Can acupuncture treat endometriosis?

A team of researchers from NICM, Western Sydney University and UNSW are investigating if acupuncture is effective in treating the symptoms of endometriosis, a gynaecological disease that causes pain and/or infertility and affects an estimated 176 million women worldwide.[i]

Endometriosis is diagnosed when tissue similar to the lining of the uterus is found at other sites in the pelvis,[ii] primarily the ovaries, fallopian tubes, bladder, and bowel, causing an inflammatory reaction.

NICM Postdoctoral Research Fellow and Chief Investigator of the clinical trial, Dr Mike Armour says endometriosis is the most common cause of persistent pelvic pain worldwide.

"The disease significantly affects the lives of women worldwide, with around 10 per cent of women having endometriosis,[iii] it is as common as lower back pain," said Dr Armour.

"In Australia at least 15 per cent of women show some pain symptoms suggestive of endometriosis,[iv] and we know women with endometriosis suffer from a variety of painful symptoms including persistent pelvic pain, period pain, pain when having sex and pain when using the bathroom. The persistent pain and its impact on these women often makes them tired, anxious and depressed."

There is no cure for endometriosis and current pharmaceutical treatments provide limited relief and effectiveness, with between 20-50 per cent of women either not receiving satisfactory relief or finding the side effects too severe.[v]

Dr Armour says preliminary overseas trials have shown acupuncture to be a promising treatment for the disease with few side effects.[vi]

"Acupuncture shows promise in treating endometriosis related chronic pelvic pain, however no studies have examined the feasibility of undertaking a fully powered trial in Australia or the effect of acupuncture on a number of objective biomarkers that are altered in women with endometriosis, such as IL-6, an inflammatory marker, or changes in functional connectivity in the brain," said Dr Armour.

"Our randomised clinical trial will assess the feasibility and acceptability of acupuncture and investigate any changes in neurological or biomarkers when using acupuncture to treat endometriosis-related chronic pelvic pain.

This pilot study will inform a larger clinical trial and the wider international research community by helping researchers understand better what parts of the pain processing mechanisms in the brain might not be functioning correctly in women with endometriosis.

Understanding the complex mechanisms underlying endometriosis pain will help direct future research and guide potential new therapies for this condition says Dr Armour.

Recruitment of the trial is now underway with sites currently located in Campbelltown, Westmead, Maroubra, Bella Vista, and Camden.

People interested in participating in the trial can contact Dr Mike Armour.
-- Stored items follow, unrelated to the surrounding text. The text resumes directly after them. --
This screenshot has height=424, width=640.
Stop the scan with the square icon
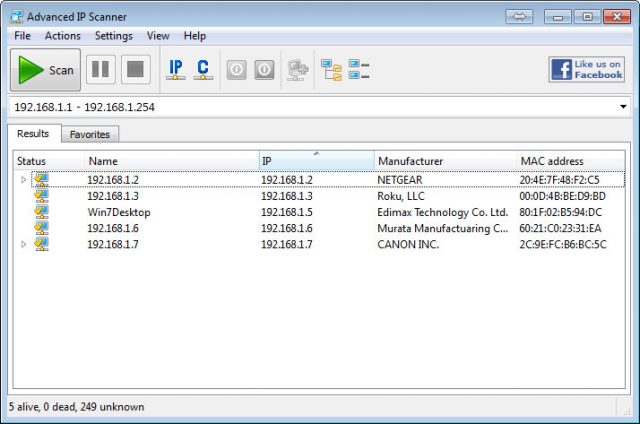134,70
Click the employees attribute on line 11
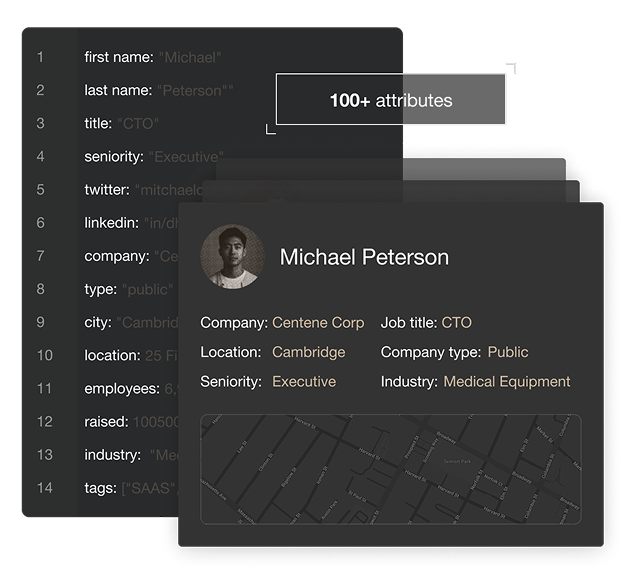Screen dimensions: 628x572 pos(130,388)
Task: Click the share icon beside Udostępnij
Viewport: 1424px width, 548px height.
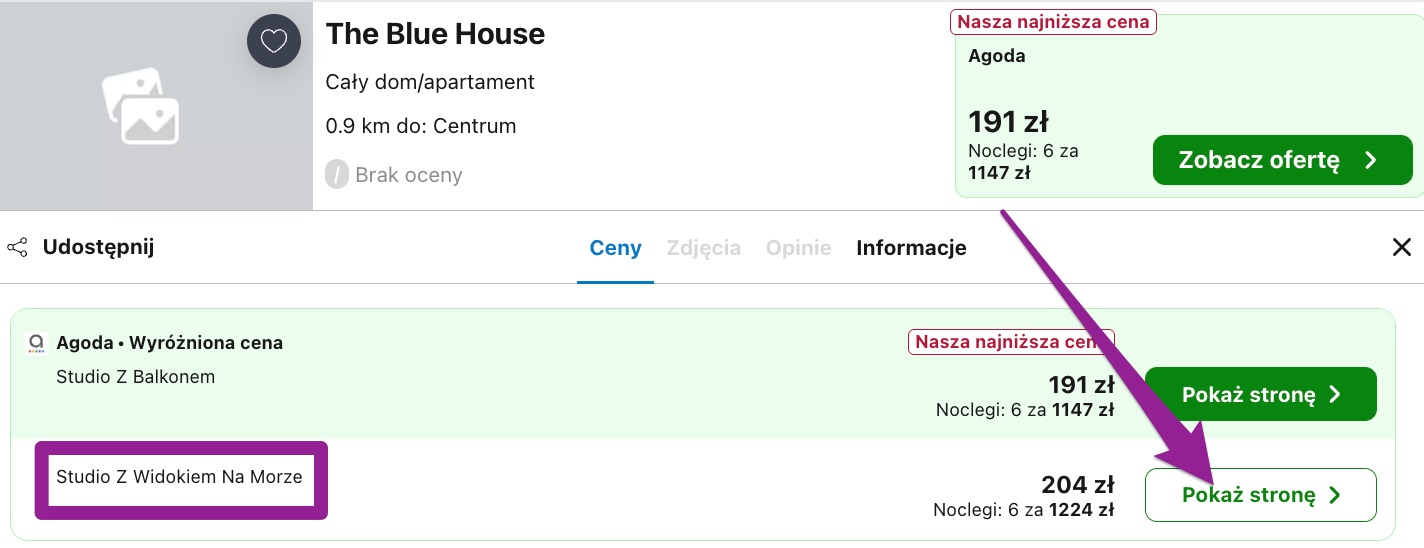Action: coord(17,247)
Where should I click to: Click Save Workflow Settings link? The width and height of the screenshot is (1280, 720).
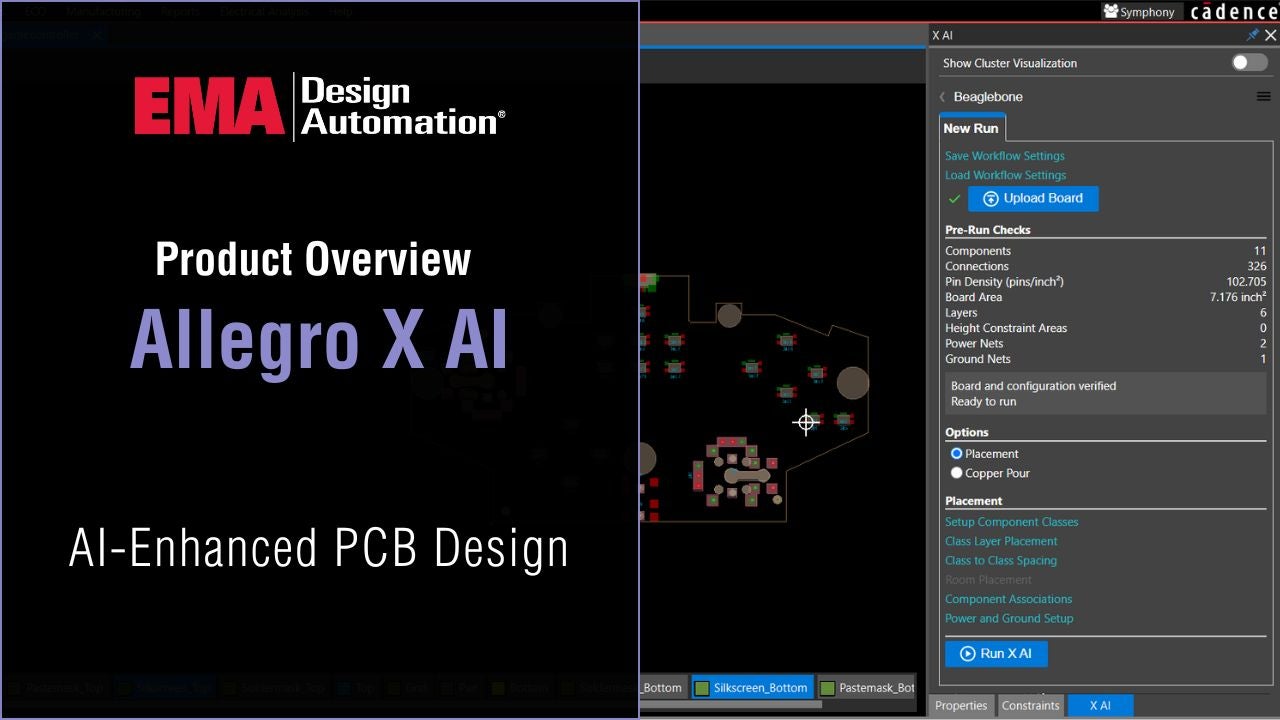1004,156
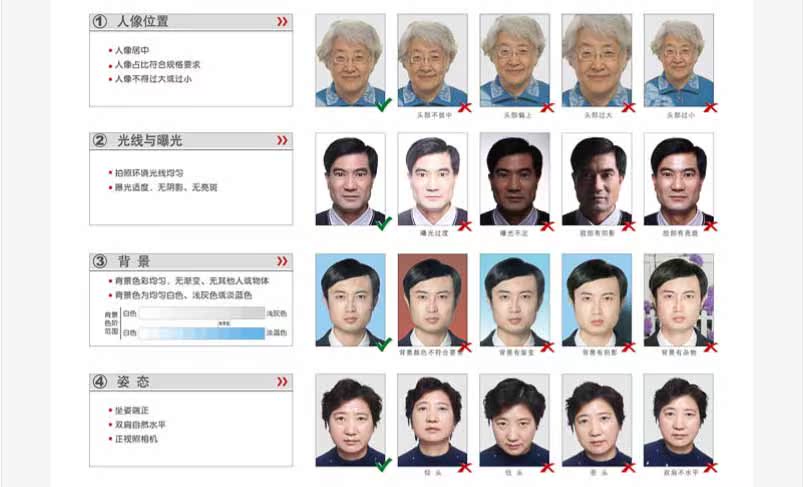Click the 人像居中 bullet text

(x=132, y=50)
The study has been approved by Western Sydney University Human Research Ethics Committee (Approval Number H11984). The researchers acknowledge the support of Western Sydney University for this study and funding received from an Early Career Fellowship Development Grant.
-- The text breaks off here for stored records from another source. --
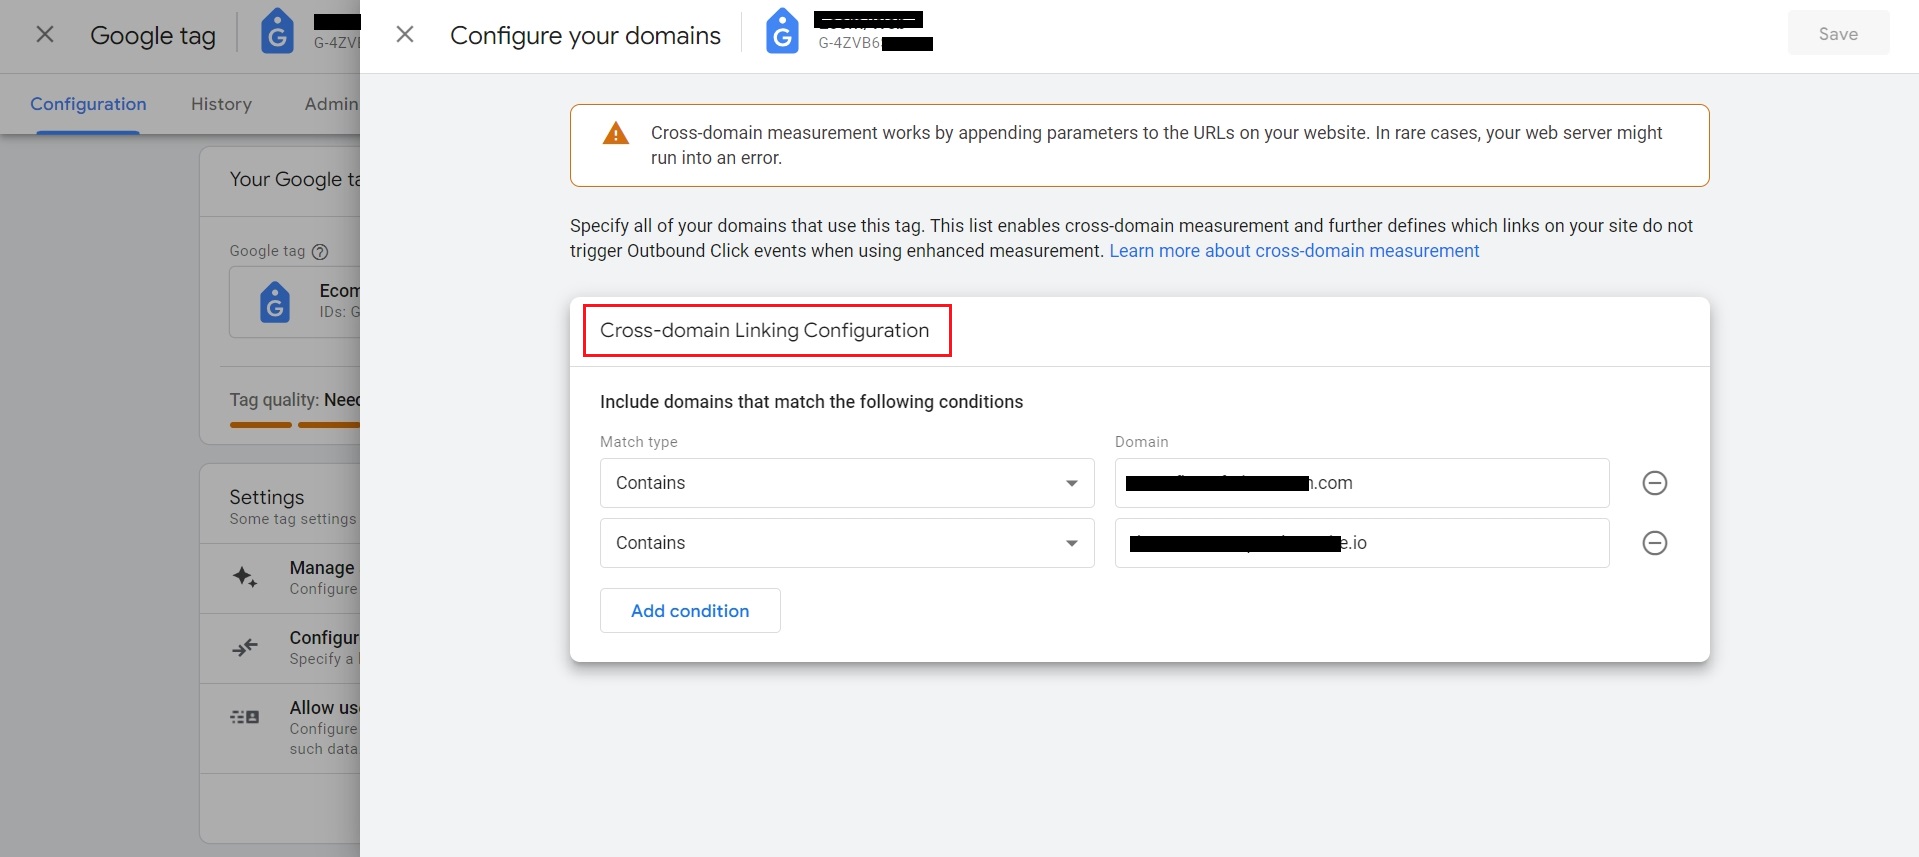Click the .com domain input field
This screenshot has height=857, width=1919.
1362,483
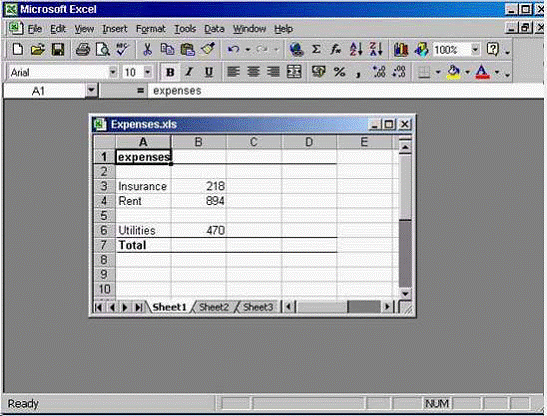Click the Sort Ascending icon
Screen dimensions: 547x416
[356, 50]
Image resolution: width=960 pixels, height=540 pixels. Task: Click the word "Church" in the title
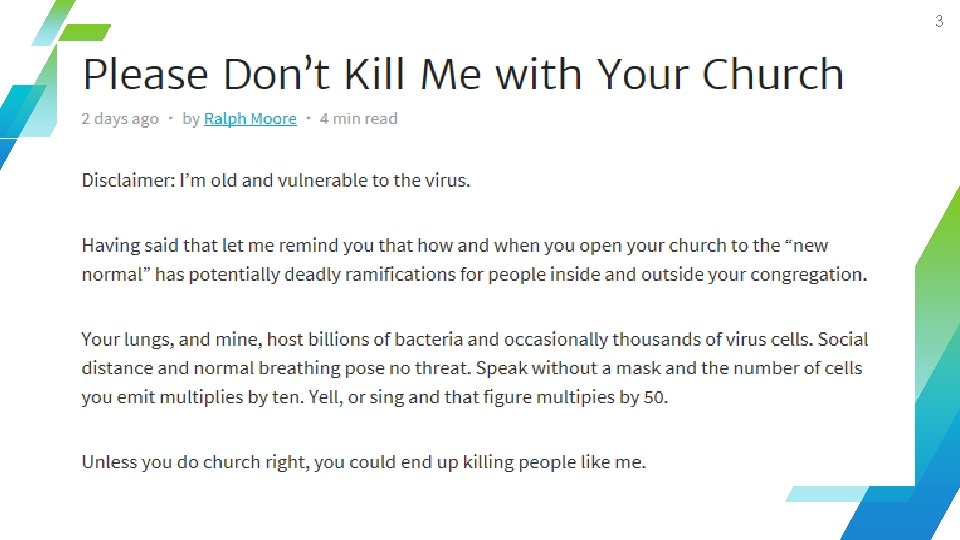[773, 75]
This project supports the Government's National Women's Health Policy 2010 (opens in a new window).

Trial registration: Australian New Zealand Clinical Trials Registry (opens in a new window)
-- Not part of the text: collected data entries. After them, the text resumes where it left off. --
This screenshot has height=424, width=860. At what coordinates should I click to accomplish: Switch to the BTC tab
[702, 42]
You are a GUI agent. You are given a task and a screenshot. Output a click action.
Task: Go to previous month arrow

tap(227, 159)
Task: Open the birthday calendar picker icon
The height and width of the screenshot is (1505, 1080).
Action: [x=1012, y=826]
Study Participant Information Sheet

Study Participant Criteria:

  • Women aged 18-45
  • Laparoscopic diagnosis of endometriosis in the last five years 
  • Regular menstruation
  • The presence of at least one of the following: dysmenorrhea (period pain), dyspareunia (pain during sexual intercourse), dyschezia (pain on bowel motions)  or dysuria (pain on urination) rated >= 4/10 on a numeric rating scale
  • Haven't undergone endometriosis surgery within the last six months
  • Haven't started oral or injectable contraceptive pill, GnRH-a or danazol within the last six months

[i] Adamson, G. D. et al. (2010). Creating solutions in endometriosis: global collaboration through the World Endometriosis Research Foundation. J Endometriosis, 2(1), 3-6.
[ii] (2010). endometriosis. In Concise Medical Dictionary. : Oxford University Press. Retrieved 15 Mar. 2017, from http://www.oxfordreference.com/view/10.1093/acref/9780199557141.001.0001/acref-9780199557141-e-3153.
[iii] Eskenazi, B., & Warner, M. L. (1997). Epidemiology of endometriosis. Obstetrics and gynecology clinics of North America, 24(2), 235-258.
[iv] Pitts, M. K., et al. (2008). Prevalence and correlates of three types of pelvic pain in a nationally representative sample of Australian women. Med J Aust, 189(3), 138-43.
[v] Sinaii, N., et al. (2007). Treatment utilization for endometriosis symptoms: a cross-sectional survey study of lifetime experience. Fertility and sterility, 87(6), 1277-1286.
[vi] Rubi-Klein, K., et al. (2010). Is acupuncture in addition to conventional medicine effective as pain treatment for endometriosis?: A randomised controlled cross-over trial. European Journal of Obstetrics & Gynecology and Reproductive Biology, 153(1), 90-93.